Surely the right word for dialectics is prestidigitation, the sleight of hand that quickly moves things about to produce one thing where another was expected, but this book is produced in a world which is far more used to typing `prestige' when it has just been considering Kant, even if the paragraph preceding this unique assertion about dialectics ended with the kind of questions that Nietzsche was always throwing in Kant's direction:
"Who can really think that Kant reinstated critique or rediscovered the idea of the philosopher as legislator? Kant denounces false claims to knowledge, but he doesn't question the ideal of knowing; he denounces false morality, but he doesn't question the claims of morality or the nature and origin of its value. He blames us for having confused domains and interests; but the domains remain intact, and the interests of reason, sacred (true knowledge, true morals, true religion)." (p. 70).
Thorough knowledge of Nietzsche is indicated by the ability to make his philosophy illustrate the grand theme of "the symptoms of a decomposition." (p. 72). A key to this understanding is:
"Nietzsche is the first to tell us that killing God is not enough to set about the transmutation of values. In his work, there are at least fifteen versions of the death of God, all of them very beautiful." (pp. 71-72).

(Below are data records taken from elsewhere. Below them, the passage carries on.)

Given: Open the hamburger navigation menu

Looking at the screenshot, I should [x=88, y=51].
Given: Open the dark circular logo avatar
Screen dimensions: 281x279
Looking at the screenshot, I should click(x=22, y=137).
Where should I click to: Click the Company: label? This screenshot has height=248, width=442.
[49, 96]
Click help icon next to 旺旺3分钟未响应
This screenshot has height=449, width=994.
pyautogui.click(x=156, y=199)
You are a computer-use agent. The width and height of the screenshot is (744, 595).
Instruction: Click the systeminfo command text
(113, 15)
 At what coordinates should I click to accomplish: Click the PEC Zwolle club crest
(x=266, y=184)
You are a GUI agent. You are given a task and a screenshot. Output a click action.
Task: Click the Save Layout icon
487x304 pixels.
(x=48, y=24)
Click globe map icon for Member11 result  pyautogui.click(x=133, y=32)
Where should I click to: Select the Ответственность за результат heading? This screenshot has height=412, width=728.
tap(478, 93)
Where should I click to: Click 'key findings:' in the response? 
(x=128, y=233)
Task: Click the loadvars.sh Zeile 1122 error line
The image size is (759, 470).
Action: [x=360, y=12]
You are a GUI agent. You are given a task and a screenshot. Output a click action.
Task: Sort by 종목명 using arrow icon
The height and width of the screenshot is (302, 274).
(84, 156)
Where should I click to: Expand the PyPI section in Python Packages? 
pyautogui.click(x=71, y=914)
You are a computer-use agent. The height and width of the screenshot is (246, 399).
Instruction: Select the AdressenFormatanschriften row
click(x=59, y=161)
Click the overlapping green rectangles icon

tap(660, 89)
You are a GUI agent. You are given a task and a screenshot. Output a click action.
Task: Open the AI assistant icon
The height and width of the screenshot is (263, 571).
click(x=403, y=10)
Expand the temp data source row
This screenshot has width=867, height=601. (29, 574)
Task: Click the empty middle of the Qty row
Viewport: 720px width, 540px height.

Going back to dialectics as prestigiditation, most people seem to be lost in the efforts to stigmatize, or hoping for stigmatism as a vision not subject to astigmatism, particularly "As long as the will to power is interpreted in terms of a `desire to dominate,' we inevitably make it depend on establish values, the only ones able to determine, in any case or conflict, who must be `recognized' as the most powerful. We then cannot recognize the nature of the will to power as an elastic principle of all of our evaluations, as a hidden principle for the creation of new values not yet recognized." (p. 73).
It might be possible to explain everything in this book by creating and giving value to words like *stigid* which unintentionally crept into the middle of a word in a complicated thought on the limits of the nature of philosophy. The complexity of transcendental empiricism might even relate to the explanation that Deleuze offers for "The will to power is the differential element from which derive the forces at work, as well as their respective quality in a complex whole." (p. 73). People who find this kind of thought too *stigid* for real mathematics, in which differential elements are usually determined easily if we know the formula from elementary calculus, but we rarely think about them otherwise, might not enjoy reading this book. People who already know a lot of Nietzsche will not be surprised to find, "Everywhere we see the victory of No over Yes, of reaction over action. Life becomes adaptive and regulative, reduced to its secondary forms; we no longer know what it means to act. Even the forces of the earth become exhausted on this desolate face." (p. 75). Perhaps the book has far more explanations than examples, and tends to emphasize the worst view of things overall, but it moves on, after "Zarathustra cries out his great disgust, his great contempt," (p. 90).